Out of Context: January 31st, 2009
Murray January 31, 2009 - 1:06 pmHere is your totally untrue news for the week.

TF2′s cocky Scout used to have social acceptance problems.
A recent tabloid exposé revealed this week that the fast-talking, bat-wielding Scout from Team Fortress 2 used to be a gawky and awkward teenager, exactly the type that gets bullied a lot. His college years weren’t that much better either, and the Scout continues to be a fashion klutz and outsider to this very day.
Source: Team Fortress 2 Official Blog

The Joker aids police hunt for serial kidnapper/murderer in return for a room with a view.
Taking a page from Hannibal Lecter himself, notorious psychopath, Joker, was moved out of Arkham Asylum today in return for helping Gotham police hunt for the current at-large serial kidnapper/murderer that has been evading even Batman for months.
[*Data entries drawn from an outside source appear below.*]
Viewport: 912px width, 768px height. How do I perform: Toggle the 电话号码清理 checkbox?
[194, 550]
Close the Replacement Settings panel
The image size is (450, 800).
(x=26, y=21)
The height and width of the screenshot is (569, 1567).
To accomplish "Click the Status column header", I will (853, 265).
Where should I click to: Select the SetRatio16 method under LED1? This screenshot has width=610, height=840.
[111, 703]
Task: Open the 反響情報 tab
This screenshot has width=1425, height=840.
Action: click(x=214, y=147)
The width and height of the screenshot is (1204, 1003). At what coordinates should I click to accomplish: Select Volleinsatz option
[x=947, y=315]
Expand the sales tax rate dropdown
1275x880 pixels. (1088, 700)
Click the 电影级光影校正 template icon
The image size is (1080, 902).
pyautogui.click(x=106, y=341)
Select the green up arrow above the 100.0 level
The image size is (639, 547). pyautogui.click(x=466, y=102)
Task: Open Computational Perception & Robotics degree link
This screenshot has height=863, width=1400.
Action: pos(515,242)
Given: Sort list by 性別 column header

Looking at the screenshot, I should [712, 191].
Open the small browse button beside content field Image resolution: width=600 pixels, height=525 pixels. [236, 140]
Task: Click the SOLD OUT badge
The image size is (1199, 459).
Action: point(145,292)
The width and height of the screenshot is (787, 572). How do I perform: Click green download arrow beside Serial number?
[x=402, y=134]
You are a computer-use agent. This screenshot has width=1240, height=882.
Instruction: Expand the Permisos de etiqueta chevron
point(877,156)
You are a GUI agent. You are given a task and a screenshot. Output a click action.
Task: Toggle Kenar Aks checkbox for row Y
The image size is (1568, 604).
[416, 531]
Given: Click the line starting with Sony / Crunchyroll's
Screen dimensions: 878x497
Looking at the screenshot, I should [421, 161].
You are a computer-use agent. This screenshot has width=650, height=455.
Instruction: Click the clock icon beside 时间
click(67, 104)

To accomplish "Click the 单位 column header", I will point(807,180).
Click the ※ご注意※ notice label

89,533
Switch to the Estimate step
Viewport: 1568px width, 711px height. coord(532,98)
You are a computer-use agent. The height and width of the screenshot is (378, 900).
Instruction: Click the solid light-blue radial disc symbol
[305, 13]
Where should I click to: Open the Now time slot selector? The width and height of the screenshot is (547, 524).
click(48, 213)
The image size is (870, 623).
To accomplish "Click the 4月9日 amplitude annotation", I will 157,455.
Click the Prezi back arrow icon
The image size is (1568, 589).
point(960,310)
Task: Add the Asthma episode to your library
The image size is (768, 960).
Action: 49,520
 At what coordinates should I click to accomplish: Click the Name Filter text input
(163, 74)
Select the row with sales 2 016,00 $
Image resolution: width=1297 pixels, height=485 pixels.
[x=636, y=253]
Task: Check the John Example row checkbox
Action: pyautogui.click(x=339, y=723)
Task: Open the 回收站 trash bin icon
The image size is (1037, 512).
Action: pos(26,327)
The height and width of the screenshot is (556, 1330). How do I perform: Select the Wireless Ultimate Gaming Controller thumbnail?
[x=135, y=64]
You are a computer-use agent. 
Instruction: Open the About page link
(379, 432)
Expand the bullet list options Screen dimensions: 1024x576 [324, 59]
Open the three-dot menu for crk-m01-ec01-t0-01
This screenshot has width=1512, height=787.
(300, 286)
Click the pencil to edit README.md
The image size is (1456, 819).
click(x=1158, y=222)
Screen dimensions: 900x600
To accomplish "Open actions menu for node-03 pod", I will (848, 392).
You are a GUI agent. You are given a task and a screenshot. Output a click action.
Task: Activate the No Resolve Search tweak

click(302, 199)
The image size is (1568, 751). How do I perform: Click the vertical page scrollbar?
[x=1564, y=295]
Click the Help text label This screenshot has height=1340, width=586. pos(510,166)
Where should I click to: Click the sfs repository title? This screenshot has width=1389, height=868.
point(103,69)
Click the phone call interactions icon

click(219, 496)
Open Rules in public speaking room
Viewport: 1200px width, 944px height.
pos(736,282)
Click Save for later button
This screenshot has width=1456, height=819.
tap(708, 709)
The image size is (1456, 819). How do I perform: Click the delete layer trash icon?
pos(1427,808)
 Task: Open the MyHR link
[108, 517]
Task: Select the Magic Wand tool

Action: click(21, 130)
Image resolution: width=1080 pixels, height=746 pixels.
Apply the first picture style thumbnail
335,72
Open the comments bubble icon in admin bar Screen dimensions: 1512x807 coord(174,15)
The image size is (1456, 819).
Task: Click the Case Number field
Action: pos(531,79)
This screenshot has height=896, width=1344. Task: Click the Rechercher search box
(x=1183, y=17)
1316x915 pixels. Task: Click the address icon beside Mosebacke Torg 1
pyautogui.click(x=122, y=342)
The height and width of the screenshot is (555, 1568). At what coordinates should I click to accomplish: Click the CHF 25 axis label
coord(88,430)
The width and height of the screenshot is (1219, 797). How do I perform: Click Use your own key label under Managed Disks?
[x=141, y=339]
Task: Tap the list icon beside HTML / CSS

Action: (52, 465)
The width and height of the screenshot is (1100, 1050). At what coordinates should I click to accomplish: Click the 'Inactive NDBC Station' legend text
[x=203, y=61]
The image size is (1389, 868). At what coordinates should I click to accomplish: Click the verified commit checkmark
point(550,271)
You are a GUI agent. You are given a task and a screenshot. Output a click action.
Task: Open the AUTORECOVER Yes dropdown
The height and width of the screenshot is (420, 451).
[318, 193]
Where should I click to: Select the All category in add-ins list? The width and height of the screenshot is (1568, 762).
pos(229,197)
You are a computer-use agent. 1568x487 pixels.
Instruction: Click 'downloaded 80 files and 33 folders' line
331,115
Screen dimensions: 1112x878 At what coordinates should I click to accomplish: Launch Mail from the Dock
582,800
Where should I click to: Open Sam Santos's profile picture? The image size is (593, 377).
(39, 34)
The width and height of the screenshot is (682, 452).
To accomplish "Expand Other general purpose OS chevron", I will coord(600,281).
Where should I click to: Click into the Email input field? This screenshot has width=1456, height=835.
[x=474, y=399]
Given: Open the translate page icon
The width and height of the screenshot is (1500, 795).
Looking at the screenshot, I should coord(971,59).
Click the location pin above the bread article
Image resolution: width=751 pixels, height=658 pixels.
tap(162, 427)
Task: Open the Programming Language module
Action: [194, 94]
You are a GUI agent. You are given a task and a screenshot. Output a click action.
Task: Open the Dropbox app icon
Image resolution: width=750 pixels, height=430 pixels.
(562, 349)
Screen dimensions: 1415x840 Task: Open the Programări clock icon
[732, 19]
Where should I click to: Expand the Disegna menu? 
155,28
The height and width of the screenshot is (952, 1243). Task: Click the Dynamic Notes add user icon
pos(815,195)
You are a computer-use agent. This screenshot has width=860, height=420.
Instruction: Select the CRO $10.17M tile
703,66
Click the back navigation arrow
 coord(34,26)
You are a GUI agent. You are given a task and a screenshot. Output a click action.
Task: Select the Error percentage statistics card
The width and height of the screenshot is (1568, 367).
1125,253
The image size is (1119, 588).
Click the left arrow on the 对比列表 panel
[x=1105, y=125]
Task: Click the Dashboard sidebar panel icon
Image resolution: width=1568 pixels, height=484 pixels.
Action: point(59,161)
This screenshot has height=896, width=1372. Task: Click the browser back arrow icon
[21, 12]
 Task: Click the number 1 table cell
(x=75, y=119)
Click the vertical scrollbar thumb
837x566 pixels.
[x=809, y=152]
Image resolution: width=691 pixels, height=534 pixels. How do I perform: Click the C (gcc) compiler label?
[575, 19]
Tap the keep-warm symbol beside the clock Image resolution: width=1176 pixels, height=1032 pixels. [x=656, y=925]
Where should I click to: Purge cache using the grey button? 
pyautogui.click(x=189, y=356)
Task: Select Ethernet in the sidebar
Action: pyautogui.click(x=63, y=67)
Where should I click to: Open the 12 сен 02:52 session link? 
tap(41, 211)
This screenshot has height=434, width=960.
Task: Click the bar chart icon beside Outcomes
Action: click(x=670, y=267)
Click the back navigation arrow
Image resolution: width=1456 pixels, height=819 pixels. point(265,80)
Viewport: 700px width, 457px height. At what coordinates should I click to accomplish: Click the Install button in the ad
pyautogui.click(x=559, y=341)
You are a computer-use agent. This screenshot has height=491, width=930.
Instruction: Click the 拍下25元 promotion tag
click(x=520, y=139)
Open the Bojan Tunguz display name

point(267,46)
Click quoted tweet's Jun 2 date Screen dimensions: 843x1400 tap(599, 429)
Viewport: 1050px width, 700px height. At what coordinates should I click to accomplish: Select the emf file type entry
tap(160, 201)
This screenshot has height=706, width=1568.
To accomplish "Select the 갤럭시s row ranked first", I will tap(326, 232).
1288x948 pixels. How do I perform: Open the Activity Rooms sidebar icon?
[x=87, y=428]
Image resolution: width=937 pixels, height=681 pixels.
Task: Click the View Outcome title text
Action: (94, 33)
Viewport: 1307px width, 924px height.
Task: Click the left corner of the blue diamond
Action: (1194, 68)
We can only hope that the smiling bastard doesn’t bite people’s face off and escape.
Source: Destructoid
Slime crime on the rise, hold tight to your DSi.
After spending many decades at the bottom of the foodchain, slimes have finally been forced to pursue a life of crime. Reports of slime-related robberies and theft are on the rise. Metropolitan police warn gamers to hold on tight to their portable gaming devices and to be wary of the tell-tale “boing” sounds of a bouncing slime stalker.
Source: 1up

Contra sex toys are perfect for the gamer in your life.
Or not.
Source: Toycutter

Austin, Texas overrunned by zombies. National security sends in Bill, Francis, Louis, and Zoey.
The city of Austin, Texas was cut off from the rest of the world today as state troopers attempted to quarantine the zombie outbreak. How the infection started is still unknown, but famed zombie killers Bill, Francis, Louis and Zoey have been sent in to solve the problem. Expect a movie or a game about this sooner or later.
Source: Joystiq

State of emergency declared as US Army warns of Nazi zombies.
Experts are pinning the source of the Austin zombie outbreak on the group of Nazi zombies that attacked a class of small children earlier this month. After mistaking the Nazis as playmates, the children were bitten and sent home without inspection. In order to educate the young population on the differences between US Soldiers and Nazi Zombies, White House has published an informational pamphlet on the subject.
Source: The -Minus World

PSP-4000 to be made out of candy.
In a desperate attempt to compete with Nintendo for young gamers, Sony has teamed up with candy maker Jolly Ranchers to create the next line of PSP portable gaming devices, which will be made entirely out of candy. Flavours include: Blueberry, Strawberry, Banana, and Boogers.